Time Limits for Discipline Grievances
10 days of receipt of the Company decision exclusive of Saturdays, Sundays and statutory holidays.
Time Limits for Non-Block Rule Grievances
60 days after the grievor would reasonably have knowledge of the issue, exclusive of Saturdays, Sundays and statutory holidays.
Time Limits for Block Rule Grievances
Pay claims must be filed within 14 days of the scheduled departure.
If the employee files a pay claim the 60 days start from the date the employee receives a response to his/her claim.
If the employee does not file a pay claim, the 60 days start from the date the employee becomes aware of the error/violation.
The 60 days are exclusive of Saturdays, Sundays and statutory holidays.
Time Limits for Meal Grievances
Paragraph 13 of the Meal Entitlement – MOA states that either party can file a pay claim for an alleged underpayment or overpayment. The member or the Company has 12 months from the date of the alleged underpayment or overpayment. This would be the 17th day of each month when the employee receives payment from the employer.
The Company must respond within 30 days of receiving the claim. If the claim is denied and/or the member does not receive a response within 30 days, a grievance should be filed.
In the event that the Company fails to board a meal, the time commences on the date of the flight as the employee would have knowledge that the meal was missing during the flight. This includes meals for members who are deadheading and do not receive a meal on board.
When submitting meal grievances please continue to provide us with a copy of the following (if applicable):
Form A – if the meal was to be boarded while operating or deadheading (with Service Director’s signature).
Form A and the teletype confirmation – for a special meal ordered and not boarded.
Form B – If there has been an underpayment
Pay Summaries, Pairing Details and Master Schedules.
All of the pertinent documentation is very important to a successful outcome for us and we appreciate your attention to detail and all of the detective work that you do.
Welcome to our New national representative and Closing Remarks
We would like to take this opportunity to welcome our new C.U.P.E. National Representative Gina Gignac.
In a short time she has shown that she is no stranger to hard work.
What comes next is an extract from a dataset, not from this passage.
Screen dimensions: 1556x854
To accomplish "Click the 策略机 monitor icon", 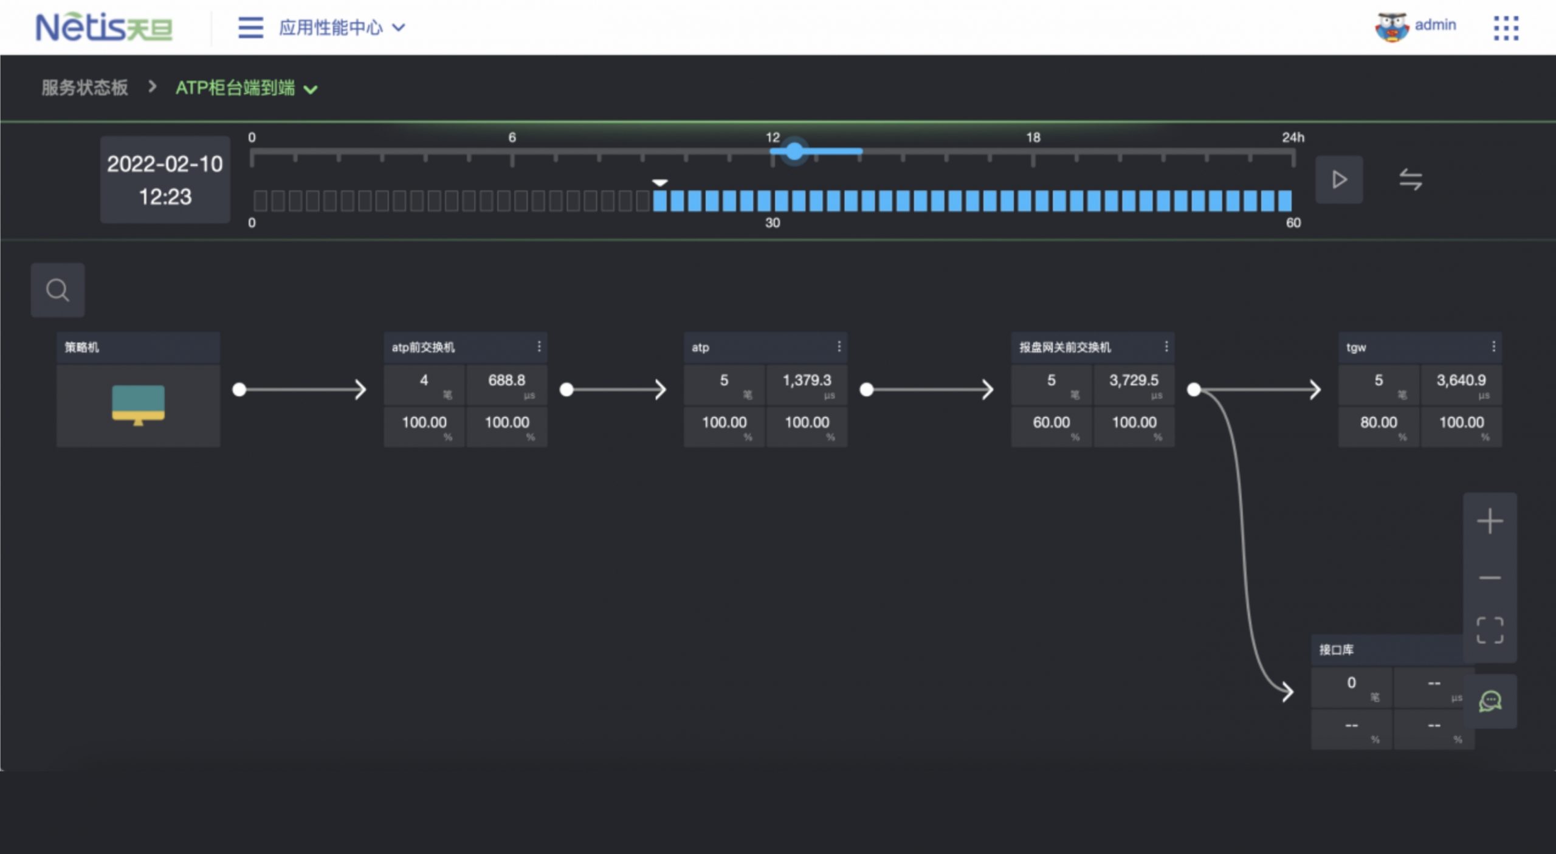I will point(138,405).
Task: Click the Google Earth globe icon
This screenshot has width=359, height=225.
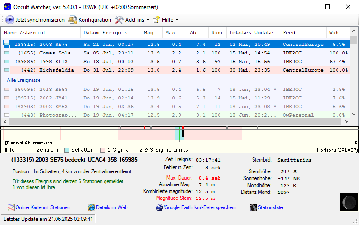Action: (159, 207)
She has been instrumental in assisting us with many issues the least of which is a current copy of our Collective Agreement which encompassed all changes and also the contents of Air Canada’s Collective Agreement that we may have been unaware of.
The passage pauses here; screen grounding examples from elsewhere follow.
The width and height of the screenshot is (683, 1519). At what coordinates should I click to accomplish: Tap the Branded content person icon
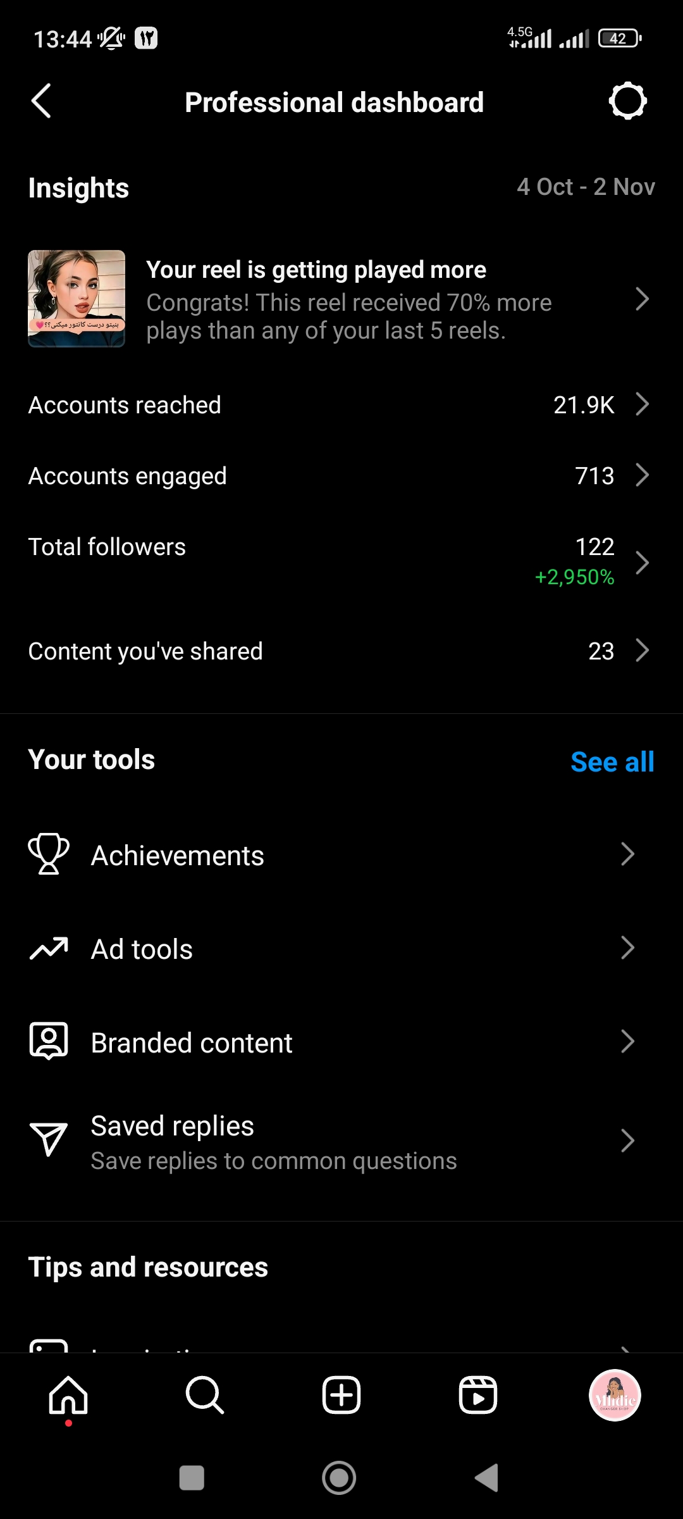(x=49, y=1041)
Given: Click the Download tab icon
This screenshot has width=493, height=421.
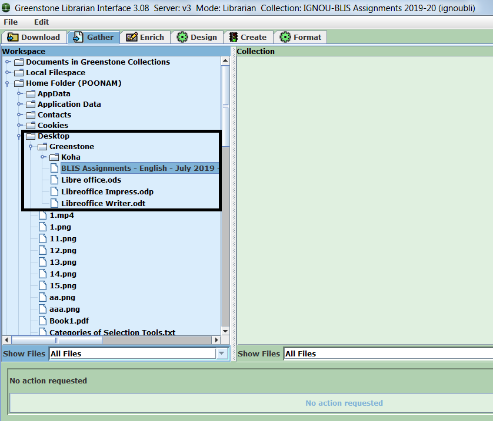Looking at the screenshot, I should (13, 36).
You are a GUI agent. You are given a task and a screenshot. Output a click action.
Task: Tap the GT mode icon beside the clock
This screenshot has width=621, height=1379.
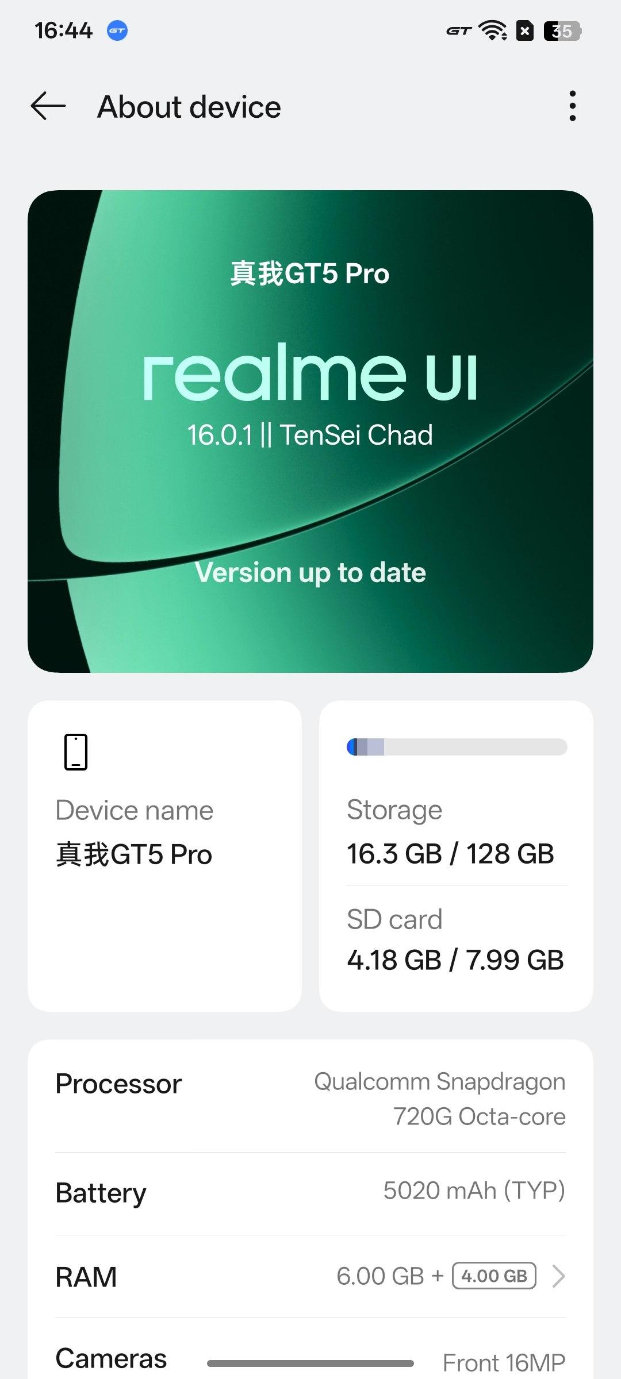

In the coming months we will be increasingly depending on Gina to assist us with Level II hearings and the implementation of the new grievance database. We are grateful to have her and will be benefitting from her vast experience.
This report is very close to the holiday season and we would like to take this opportunity to thank all of our members for their hard and often unrewarded work on the “front lines”. We would like to extend best wishes to them. May you and your families enjoy a safe and fulfilling holiday season.